Copy word for word, please, the lines of the entries below running from the one containing "Restaurant (857, 1118)" to the one containing "Popular [tab] (914, 1464)", both ends included.

=== Records ===

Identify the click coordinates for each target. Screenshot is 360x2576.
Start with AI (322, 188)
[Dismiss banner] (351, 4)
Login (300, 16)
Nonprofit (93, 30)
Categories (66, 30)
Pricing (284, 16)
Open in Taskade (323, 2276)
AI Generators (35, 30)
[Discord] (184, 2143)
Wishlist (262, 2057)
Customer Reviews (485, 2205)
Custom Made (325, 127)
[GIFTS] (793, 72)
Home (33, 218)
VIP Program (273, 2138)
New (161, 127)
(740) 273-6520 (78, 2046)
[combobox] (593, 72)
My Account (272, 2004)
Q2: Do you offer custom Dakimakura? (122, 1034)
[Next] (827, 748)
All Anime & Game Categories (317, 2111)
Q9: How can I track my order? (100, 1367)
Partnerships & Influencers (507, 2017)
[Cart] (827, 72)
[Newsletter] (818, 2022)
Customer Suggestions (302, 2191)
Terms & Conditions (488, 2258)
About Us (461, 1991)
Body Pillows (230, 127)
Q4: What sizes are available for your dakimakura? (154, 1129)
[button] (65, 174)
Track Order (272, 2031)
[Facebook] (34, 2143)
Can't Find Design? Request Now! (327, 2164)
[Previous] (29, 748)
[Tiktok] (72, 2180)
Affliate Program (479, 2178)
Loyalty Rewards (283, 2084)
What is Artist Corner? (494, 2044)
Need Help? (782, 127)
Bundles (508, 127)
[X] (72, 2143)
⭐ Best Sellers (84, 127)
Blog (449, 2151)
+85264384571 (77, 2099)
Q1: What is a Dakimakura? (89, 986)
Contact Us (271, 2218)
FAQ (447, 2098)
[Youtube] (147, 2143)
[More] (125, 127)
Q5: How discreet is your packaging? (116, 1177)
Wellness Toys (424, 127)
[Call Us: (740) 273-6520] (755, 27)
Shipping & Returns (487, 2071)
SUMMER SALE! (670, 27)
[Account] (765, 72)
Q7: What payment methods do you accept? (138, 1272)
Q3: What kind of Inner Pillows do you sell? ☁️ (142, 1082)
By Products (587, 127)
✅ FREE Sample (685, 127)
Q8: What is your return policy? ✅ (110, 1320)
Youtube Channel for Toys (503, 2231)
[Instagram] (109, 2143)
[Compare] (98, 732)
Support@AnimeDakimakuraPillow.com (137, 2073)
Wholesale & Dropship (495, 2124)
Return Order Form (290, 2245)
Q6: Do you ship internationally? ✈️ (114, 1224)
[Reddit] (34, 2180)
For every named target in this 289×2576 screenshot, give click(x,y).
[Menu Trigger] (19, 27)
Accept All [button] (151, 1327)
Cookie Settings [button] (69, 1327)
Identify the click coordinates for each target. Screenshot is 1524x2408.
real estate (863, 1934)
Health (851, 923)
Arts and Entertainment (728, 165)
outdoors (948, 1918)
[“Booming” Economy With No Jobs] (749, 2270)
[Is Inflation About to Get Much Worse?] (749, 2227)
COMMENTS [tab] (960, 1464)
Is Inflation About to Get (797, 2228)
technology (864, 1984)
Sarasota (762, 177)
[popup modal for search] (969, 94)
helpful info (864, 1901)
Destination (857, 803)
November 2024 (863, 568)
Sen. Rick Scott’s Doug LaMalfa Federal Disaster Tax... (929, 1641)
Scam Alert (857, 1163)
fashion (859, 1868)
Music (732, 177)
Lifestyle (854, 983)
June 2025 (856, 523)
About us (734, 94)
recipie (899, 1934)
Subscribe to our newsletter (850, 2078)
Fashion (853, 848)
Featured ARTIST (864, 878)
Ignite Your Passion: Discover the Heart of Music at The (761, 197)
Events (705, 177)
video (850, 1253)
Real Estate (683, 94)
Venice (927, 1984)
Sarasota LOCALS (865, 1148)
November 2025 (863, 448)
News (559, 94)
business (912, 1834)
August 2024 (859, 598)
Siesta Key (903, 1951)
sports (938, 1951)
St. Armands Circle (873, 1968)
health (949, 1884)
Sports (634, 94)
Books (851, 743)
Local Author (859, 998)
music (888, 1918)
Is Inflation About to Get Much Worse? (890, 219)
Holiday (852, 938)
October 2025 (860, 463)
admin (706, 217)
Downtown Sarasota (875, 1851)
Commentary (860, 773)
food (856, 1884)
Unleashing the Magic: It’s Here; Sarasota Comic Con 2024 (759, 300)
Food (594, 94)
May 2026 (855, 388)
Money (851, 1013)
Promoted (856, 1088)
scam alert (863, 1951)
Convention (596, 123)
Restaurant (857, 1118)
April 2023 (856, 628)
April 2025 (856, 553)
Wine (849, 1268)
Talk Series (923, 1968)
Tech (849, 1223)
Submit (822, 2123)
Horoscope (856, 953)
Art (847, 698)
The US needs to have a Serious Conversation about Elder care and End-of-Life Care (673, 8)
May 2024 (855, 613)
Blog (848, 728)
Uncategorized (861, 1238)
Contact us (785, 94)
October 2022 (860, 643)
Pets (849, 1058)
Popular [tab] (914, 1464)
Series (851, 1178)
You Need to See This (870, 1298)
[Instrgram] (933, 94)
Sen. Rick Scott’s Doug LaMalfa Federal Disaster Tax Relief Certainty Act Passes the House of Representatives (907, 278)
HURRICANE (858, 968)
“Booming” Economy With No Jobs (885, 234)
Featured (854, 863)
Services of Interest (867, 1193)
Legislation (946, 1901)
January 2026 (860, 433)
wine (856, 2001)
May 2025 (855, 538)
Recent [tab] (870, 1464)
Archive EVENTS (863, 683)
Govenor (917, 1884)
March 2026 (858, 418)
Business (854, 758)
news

===

# Response
Restaurant (857, 1118)
April 2023 (856, 628)
April 2025 (856, 553)
Wine (849, 1268)
Talk Series (923, 1968)
Tech (849, 1223)
Submit (822, 2123)
Horoscope (856, 953)
Art (847, 698)
The US needs to have a Serious Conversation about Elder care and End-of-Life Care (673, 8)
May 2024 (855, 613)
Blog (848, 728)
Uncategorized (861, 1238)
Contact us (785, 94)
October 2022 (860, 643)
Pets (849, 1058)
Popular [tab] (914, 1464)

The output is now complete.